## Exercise 2: Use Gradient Boost for Regression

Instructions:

- Use the Dataset File to train your model
- Use the Test File to generate your results
- Use the Sample Submission file to generate the same format
Submit your results to:
https://www.kaggle.com/competitions/playground-series-s4e12/overview



In [256]:
import pandas as pd
import seaborn as sns
import xgboost as xgb
import numpy as np

from matplotlib import pyplot as plt
from sklearn.model_selection import train_test_split
from sklearn.impute import SimpleImputer

## Dataset
Train, test and sample submission file can be found in this link
https://www.kaggle.com/competitions/playground-series-s4e12/data

## 1. Load the Data

In [257]:
# put your answer here

df = pd.read_csv("train.csv")
dt = pd.read_csv("test.csv")
sf = pd.read_csv("sample_submission.csv")

df['source'] = 'train'
dt['source'] = 'test'

data = pd.concat([df, dt], axis=0).reset_index(drop=True)
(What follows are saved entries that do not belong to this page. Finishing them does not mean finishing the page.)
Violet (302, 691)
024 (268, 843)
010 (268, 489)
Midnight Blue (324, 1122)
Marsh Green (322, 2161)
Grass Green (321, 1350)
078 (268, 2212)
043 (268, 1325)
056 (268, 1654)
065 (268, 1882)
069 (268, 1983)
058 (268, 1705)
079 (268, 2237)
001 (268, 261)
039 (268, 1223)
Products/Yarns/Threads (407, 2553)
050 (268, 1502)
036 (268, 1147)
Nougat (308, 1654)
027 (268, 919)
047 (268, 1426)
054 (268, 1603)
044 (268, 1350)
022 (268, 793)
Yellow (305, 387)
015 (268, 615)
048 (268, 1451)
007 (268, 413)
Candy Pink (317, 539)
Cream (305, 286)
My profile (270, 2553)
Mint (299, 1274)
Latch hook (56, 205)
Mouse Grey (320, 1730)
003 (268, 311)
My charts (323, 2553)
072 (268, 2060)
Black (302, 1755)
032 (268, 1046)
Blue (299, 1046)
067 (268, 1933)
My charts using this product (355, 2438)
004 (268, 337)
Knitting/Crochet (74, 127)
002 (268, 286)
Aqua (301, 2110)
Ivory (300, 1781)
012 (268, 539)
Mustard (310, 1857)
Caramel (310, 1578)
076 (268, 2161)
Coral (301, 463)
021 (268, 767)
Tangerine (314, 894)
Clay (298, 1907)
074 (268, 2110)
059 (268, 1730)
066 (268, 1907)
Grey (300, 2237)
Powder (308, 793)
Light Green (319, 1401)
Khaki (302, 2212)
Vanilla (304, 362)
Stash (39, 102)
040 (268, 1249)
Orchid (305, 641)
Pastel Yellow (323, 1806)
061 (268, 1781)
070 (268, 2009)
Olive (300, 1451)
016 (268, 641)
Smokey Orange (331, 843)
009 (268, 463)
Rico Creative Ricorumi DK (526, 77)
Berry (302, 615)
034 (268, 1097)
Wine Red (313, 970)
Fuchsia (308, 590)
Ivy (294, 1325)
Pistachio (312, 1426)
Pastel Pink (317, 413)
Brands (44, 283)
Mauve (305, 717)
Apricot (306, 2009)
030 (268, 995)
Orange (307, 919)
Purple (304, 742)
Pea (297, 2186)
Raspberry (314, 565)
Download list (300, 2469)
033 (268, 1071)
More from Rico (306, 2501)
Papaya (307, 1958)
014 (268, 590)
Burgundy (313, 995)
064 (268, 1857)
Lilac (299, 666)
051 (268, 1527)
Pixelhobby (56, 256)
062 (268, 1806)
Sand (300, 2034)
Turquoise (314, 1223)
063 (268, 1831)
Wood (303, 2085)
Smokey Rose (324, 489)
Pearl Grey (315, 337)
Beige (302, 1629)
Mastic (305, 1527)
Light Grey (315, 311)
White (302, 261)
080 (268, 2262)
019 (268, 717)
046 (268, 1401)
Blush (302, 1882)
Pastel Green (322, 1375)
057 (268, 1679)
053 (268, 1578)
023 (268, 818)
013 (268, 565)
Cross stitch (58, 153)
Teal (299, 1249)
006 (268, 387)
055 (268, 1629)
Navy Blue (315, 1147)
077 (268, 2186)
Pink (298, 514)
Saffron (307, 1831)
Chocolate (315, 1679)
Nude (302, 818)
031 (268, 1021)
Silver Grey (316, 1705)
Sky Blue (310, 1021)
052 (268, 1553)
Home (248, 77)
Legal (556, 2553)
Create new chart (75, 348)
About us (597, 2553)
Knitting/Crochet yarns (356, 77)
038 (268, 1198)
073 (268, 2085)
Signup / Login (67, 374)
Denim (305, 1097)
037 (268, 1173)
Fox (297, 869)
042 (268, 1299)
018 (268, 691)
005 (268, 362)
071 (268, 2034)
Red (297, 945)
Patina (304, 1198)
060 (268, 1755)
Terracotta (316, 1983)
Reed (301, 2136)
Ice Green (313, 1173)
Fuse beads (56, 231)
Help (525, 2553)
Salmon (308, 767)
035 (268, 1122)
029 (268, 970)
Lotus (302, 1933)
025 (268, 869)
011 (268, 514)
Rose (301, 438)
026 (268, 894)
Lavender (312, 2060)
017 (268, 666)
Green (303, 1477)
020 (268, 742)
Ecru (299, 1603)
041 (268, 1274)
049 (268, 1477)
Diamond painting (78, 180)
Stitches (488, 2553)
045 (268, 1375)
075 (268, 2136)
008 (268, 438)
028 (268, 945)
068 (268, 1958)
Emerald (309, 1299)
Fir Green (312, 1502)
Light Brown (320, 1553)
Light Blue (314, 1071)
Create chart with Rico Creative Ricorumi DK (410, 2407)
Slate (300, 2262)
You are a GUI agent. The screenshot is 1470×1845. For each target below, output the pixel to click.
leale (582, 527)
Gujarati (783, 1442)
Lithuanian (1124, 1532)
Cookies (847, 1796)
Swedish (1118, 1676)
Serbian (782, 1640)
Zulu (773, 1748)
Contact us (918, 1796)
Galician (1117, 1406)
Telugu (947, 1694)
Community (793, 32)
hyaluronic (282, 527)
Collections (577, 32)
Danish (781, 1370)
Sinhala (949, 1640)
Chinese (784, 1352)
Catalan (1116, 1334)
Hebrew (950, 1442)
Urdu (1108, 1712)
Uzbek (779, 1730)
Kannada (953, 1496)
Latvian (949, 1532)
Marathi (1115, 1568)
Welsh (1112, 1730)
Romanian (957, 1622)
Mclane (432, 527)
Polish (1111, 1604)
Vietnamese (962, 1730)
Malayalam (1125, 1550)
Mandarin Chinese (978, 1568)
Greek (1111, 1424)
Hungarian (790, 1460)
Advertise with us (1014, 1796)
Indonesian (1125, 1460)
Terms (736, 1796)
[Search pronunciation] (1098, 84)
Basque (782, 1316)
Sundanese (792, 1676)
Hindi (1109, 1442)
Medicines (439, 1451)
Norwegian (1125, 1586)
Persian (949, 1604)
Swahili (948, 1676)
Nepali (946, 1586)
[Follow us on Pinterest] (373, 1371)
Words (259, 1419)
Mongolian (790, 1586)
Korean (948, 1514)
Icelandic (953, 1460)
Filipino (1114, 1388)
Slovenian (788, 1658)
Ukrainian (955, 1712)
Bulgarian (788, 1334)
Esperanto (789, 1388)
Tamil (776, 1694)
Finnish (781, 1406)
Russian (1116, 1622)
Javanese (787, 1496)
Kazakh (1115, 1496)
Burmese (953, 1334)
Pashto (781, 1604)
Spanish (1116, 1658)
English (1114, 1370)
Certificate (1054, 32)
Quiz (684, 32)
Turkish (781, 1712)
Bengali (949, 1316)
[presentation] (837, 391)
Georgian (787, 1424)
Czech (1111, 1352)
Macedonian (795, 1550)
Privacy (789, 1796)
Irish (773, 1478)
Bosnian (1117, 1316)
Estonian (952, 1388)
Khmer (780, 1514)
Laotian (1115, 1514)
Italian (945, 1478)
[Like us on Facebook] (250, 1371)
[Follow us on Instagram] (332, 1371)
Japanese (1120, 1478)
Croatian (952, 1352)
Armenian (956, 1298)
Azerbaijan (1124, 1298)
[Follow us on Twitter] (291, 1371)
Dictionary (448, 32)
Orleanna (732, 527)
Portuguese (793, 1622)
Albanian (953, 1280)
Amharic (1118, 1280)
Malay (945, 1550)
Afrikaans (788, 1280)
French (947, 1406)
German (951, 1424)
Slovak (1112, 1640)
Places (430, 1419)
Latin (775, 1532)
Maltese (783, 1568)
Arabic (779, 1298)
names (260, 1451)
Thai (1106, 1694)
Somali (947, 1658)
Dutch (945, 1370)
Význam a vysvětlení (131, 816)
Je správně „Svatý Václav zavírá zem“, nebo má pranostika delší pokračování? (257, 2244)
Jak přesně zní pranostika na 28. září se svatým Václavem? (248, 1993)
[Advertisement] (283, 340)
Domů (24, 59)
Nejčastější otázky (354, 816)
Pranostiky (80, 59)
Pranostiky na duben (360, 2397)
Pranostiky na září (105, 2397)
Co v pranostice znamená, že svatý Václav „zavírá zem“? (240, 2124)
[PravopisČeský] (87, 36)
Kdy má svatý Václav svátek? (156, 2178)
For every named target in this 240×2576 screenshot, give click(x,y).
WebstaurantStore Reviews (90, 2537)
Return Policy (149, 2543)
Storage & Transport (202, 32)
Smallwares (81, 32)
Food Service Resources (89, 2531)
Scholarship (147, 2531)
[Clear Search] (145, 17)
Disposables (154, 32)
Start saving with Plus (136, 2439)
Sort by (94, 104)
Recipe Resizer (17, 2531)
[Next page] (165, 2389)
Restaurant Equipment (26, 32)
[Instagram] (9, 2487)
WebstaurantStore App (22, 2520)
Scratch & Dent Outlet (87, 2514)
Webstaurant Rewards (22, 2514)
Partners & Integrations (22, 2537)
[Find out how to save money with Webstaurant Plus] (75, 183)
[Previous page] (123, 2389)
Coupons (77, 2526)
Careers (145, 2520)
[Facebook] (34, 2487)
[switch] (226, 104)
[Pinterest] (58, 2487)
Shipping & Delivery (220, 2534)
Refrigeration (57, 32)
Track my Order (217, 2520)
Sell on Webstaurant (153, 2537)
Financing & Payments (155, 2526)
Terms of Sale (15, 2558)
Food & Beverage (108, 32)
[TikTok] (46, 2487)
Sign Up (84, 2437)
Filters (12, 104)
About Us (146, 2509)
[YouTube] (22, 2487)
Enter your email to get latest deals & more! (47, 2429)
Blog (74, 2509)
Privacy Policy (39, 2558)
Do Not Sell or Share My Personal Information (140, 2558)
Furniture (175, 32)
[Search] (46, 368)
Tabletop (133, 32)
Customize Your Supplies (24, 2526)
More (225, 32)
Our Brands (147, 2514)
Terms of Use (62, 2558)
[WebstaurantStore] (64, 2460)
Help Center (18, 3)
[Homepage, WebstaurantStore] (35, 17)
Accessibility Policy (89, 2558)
## 2. Perform Data preprocessing

In [260]:
data['Policy Start Date'] = pd.to_datetime(data['Policy Start Date'], errors='coerce')
data['year'] = data['Policy Start Date'].dt.year
data['month'] = data['Policy Start Date'].dt.month
data['day'] = data['Policy Start Date'].dt.day
data['hour'] = data['Policy Start Date'].dt.hour
data['minute'] = data['Policy Start Date'].dt.minute
data['second'] = data['Policy Start Date'].dt.second

most_frequent_date = data['Policy Start Date'].mode()[0]
data['Policy Start Date'] = data['Policy Start Date'].fillna(most_frequent_date)

data.drop(['Policy Start Date'], inplace=True, axis=1)

cat = data.select_dtypes(include=['object']).columns.tolist()
num = data.select_dtypes(include=['float64', 'int64']).columns.tolist()

num_imputer = SimpleImputer(missing_values=np.nan, strategy='mean')
data[num] = num_imputer.fit_transform(data[num])

cat_imputer = SimpleImputer(missing_values=np.nan, strategy='most_frequent')
data[cat] = cat_imputer.fit_transform(data[cat])
        
data[num].fillna(data[num].mean(), inplace=True)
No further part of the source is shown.